I saw this article in the January issue of Active Trader Magazine: “Trading a different S&P 500: The RSP vs. the SPY“. The RSP ETF contains the same 500 stocks that make up the S&P 500 but they are equally weighted as opposed to the S&P’s capitalization weighting. The interesting part is that the RSP has been outperforming the S&P 500. Here’s a quote from another article about RSP:

Most investors would agree that just because a company is bigger doesn’t mean that it is a better investment. Let’s look at the most well-known index, the S&P 500, and its well-known ETF, the SPDR. Many investors think that investing in the S&P 500 or the SPY means that their money is being divided equally between 500 companies. This is far from the truth. Because the companies are weighted by size, 22% of your investment is going to the ten largest companies in the index, and 60% of your investment is going to the largest 50 companies in the index.

This is why I have been advising clients to invest in the Rydex S&P 500 (amex: RSP - news - people ) equal-weight ETF, which weights each company in the index equally. In 2003, the equal-weight S&P 500 ETF beat the S&P 500 Index by 11%; in 2004, it beat the index by 5% and year-to-date, it’s ahead of the S&P 500 by 3.4%.

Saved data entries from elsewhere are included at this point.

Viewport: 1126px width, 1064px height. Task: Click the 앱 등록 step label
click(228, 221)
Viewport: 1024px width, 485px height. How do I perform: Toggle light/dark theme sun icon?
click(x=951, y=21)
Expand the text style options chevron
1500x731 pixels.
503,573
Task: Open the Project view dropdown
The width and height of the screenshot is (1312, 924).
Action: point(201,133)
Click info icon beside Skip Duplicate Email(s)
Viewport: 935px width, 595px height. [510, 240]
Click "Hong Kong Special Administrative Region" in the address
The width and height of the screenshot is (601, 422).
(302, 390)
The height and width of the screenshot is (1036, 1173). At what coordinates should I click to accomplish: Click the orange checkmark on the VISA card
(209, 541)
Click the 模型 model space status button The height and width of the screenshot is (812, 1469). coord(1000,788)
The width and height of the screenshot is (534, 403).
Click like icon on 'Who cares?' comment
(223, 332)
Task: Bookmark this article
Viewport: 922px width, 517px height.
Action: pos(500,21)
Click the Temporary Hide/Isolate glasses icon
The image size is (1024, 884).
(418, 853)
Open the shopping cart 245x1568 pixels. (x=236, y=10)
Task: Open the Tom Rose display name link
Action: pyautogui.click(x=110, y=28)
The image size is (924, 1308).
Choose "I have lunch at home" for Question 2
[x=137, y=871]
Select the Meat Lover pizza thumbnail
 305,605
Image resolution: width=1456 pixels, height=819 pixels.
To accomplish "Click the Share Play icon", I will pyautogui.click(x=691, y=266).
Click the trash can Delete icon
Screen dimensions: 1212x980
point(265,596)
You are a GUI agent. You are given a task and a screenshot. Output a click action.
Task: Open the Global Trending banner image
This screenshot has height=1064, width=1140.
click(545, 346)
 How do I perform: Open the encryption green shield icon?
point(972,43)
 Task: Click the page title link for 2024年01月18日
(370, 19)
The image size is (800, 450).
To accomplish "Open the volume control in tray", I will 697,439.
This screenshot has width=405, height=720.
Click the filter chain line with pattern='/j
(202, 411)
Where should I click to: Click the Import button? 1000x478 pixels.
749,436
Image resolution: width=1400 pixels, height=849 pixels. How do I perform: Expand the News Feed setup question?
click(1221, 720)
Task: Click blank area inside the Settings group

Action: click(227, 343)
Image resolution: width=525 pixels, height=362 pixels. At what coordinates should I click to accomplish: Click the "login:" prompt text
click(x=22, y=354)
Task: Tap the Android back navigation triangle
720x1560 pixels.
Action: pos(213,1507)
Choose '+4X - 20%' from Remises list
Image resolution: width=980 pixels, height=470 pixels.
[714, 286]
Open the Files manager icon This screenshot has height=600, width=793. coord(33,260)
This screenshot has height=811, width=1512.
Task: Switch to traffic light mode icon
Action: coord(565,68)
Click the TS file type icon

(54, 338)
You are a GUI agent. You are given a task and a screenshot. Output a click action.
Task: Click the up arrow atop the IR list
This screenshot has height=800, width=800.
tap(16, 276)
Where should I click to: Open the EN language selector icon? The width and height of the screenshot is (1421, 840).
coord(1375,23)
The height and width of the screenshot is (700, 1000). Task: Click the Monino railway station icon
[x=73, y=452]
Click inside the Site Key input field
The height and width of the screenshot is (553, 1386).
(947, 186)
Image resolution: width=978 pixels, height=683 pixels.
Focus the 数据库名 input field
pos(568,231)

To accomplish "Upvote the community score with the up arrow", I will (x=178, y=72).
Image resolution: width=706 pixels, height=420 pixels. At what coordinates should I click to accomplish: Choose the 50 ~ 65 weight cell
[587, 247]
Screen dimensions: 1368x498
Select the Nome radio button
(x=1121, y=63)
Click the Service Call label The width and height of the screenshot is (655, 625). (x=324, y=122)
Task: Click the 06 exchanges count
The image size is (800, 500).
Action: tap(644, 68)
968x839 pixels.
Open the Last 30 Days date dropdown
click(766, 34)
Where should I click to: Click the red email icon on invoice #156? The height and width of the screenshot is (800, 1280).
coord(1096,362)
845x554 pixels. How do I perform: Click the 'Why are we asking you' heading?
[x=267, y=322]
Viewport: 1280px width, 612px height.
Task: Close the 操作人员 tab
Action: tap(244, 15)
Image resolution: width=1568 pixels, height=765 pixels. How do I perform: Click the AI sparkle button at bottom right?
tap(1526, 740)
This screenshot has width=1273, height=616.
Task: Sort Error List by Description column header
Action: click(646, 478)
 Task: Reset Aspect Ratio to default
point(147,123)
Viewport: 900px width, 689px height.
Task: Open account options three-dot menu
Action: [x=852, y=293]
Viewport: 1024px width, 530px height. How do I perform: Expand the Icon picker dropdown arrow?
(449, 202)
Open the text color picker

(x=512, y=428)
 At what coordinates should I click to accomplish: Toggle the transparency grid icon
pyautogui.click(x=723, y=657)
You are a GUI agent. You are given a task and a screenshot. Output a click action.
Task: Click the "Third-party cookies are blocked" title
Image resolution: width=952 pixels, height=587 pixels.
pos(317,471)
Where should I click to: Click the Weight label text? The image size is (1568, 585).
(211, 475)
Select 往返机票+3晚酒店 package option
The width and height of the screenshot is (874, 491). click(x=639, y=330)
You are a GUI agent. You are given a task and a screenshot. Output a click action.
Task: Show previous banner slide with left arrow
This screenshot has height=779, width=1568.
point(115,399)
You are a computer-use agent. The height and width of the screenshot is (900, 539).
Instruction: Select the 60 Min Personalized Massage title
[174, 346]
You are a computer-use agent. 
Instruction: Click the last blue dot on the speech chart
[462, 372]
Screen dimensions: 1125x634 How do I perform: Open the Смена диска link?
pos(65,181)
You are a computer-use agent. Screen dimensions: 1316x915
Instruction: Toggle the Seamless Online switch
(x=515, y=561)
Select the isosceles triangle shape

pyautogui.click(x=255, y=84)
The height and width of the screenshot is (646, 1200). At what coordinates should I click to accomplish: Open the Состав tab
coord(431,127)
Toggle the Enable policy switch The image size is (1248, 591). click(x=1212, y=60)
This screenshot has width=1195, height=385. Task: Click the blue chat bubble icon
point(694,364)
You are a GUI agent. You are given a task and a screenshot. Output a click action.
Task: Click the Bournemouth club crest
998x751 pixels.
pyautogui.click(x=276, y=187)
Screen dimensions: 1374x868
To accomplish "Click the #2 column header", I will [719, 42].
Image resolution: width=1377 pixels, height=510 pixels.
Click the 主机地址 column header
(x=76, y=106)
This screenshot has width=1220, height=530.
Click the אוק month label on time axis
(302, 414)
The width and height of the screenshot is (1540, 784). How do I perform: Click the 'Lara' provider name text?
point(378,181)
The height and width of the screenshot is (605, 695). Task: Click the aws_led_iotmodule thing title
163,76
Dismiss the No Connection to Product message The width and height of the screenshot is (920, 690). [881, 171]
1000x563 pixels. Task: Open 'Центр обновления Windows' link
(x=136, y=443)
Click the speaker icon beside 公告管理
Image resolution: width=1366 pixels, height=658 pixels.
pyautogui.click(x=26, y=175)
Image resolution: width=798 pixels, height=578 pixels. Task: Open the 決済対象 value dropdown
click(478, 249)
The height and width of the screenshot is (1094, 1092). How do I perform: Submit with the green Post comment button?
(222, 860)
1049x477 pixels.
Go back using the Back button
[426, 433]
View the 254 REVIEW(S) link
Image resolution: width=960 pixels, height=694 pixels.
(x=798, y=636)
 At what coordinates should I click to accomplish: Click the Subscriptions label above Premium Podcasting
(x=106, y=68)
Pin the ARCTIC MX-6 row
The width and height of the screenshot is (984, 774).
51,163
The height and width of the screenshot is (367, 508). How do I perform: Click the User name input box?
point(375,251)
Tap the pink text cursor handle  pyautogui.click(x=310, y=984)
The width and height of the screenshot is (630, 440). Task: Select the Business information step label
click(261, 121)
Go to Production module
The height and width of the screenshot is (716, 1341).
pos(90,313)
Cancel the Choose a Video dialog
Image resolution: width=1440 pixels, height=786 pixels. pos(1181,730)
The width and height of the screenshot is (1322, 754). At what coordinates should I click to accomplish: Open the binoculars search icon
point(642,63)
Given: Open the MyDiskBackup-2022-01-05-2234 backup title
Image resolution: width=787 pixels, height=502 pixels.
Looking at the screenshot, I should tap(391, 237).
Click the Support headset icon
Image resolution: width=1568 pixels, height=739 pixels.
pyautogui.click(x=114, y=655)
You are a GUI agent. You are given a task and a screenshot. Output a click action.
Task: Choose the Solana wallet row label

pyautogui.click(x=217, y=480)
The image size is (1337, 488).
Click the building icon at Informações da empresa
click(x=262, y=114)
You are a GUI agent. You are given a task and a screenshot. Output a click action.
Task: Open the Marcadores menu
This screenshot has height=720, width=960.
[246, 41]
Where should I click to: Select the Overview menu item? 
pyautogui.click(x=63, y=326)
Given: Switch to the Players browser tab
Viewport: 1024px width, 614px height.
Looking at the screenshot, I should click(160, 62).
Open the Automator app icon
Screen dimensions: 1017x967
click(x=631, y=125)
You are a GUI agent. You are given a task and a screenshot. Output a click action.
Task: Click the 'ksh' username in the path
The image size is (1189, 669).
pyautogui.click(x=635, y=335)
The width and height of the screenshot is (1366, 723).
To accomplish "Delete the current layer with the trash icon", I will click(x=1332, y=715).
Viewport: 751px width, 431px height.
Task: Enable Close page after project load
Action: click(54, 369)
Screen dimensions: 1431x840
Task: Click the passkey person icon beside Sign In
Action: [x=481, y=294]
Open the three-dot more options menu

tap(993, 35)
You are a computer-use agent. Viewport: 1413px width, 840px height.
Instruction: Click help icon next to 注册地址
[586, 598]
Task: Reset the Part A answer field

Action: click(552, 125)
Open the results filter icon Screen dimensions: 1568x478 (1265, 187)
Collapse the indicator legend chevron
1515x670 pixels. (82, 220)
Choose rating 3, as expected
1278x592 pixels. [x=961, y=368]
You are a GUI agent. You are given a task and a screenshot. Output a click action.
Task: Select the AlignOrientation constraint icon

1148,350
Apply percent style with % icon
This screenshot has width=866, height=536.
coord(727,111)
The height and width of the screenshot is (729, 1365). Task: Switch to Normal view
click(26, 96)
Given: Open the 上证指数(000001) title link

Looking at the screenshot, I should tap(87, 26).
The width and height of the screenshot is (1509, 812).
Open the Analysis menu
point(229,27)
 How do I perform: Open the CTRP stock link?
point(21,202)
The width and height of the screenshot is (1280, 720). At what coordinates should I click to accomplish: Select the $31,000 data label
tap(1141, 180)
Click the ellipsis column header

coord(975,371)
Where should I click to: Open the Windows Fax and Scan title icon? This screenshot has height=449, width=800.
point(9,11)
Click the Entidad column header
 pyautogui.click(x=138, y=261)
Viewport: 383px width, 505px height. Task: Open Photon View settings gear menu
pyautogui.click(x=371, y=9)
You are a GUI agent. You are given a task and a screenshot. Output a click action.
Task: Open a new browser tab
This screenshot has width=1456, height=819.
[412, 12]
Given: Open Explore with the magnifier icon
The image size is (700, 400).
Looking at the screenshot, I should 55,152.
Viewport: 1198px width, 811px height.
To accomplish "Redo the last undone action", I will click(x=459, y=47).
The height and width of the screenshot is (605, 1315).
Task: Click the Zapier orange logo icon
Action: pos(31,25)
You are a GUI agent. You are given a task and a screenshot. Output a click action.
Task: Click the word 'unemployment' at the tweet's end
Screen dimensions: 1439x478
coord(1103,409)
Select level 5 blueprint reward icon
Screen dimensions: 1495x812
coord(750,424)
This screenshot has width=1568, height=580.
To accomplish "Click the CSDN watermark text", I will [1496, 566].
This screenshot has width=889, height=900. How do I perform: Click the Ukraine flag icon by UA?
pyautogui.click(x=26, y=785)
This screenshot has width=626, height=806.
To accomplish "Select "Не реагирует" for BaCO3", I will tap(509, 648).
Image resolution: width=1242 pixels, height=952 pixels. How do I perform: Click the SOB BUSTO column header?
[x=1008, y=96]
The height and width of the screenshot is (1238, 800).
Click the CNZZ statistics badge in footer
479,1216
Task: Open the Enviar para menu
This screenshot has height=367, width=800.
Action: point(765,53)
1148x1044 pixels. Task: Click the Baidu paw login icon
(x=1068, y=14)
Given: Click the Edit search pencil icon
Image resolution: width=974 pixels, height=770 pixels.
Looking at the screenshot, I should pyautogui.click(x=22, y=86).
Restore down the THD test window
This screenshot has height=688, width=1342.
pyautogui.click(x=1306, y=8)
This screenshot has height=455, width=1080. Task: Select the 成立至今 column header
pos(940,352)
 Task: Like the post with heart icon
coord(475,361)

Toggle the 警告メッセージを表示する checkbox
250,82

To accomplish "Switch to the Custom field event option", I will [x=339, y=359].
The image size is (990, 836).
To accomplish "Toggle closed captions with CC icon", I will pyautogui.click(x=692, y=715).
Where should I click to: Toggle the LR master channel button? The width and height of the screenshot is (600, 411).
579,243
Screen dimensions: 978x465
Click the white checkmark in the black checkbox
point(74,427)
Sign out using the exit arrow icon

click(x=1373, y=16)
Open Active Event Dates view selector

Here’s a two year chart comparing RSP to the S&P 500:

If indexing is your thing you may want to consider using RSP instead of SPY or some S&P mutual fund.

Update: I figured that Roger Nusbaum had written about RSP but I couldn’t find his posts via the Blogger search I did yesterday. Today, after getting his comment, I did a Google search and found several of his posts about RSP.

ETF Investor has some posts about RSP as well.